Hundreds of Howard University Students Hold Protests Over Housing Conditions on Campus

United States North America Higher Education News by Erudera News Oct 15, 2021

Howard University

For the second time, hundreds of students from Howard University have protested Wednesday morning over bad housing conditions on campus, claiming that with a high tuition reaching nearly $50,000 per year, it is unacceptable that the university has not managed to handle the situation better.

Students have expressed outrage over the situation, saying that they continue to deal with roaches, molds, and rats while living on campus. The police tried to prevent the protest and remove students from there, Erudera.com reports.

It was reported that a coalition of students from historically Black colleges and universities advocating for education reform, the Live Movement, invited faculty and university officials to a town hall meeting to address their worries and discuss their demands.

Among the students’ demands is an in-person meeting with the university administration at the end of the month, voting power for student representatives on the Board of Trustees, as well as discussion on living conditions plans for students expected to join in the future.
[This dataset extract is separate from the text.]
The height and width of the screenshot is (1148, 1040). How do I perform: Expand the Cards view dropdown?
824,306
“The well-being of our students is always one of our top concerns and we will also support the right to a peaceful protest the office of student affairs continues to provide support to students who come to us in need,” Howard’s Cynthia Evers, the vice president of student affairs said in a statement, which further pointed out that some students would have to meet with judicial affairs and discuss Student Code of Conduct Violations. 
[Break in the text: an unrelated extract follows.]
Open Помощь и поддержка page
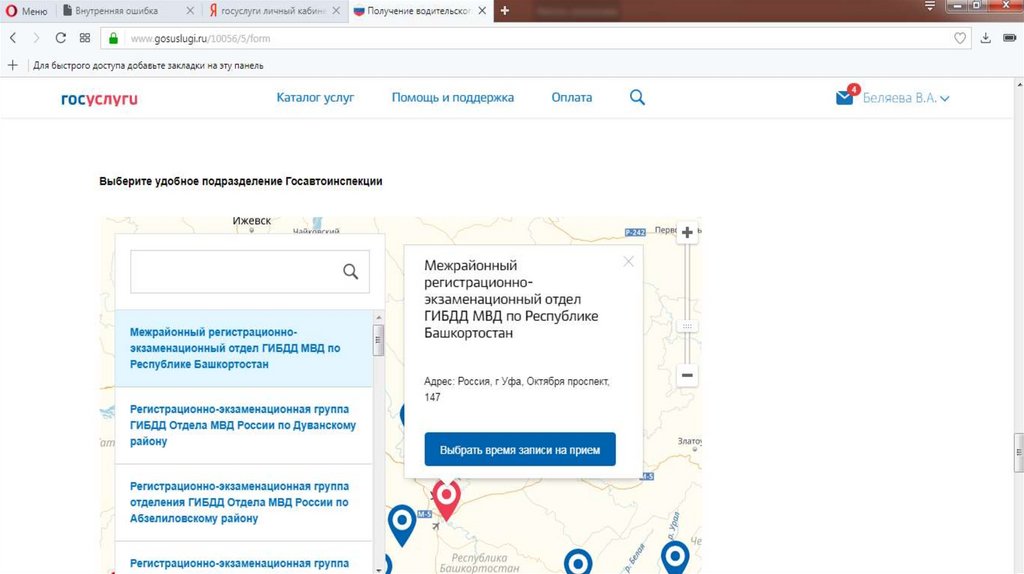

Students said that they continued to hold peaceful protests even though they were told to leave and threatened by administrators that they will be expelled from the university if they would not agree to leave the building. However, students said that they would not leave the building as long as their requirements are not fulfilled.

HU senior and founder of The Live Movement, Aniyah Vines, told Axios that university officials pulled a false alarm to make students leave.

“People are saying the same things in 2021 as they did in 2018. So that means that nothing is happening. No change is being made,” the student leader said regarding university responding to student demands.

This is the second largest protest held by students of Howard University over the past years, while students continue to complain that they are not a priority for the university. Howard University was established in 1867 and is a private research university made up of 13 schools and colleges.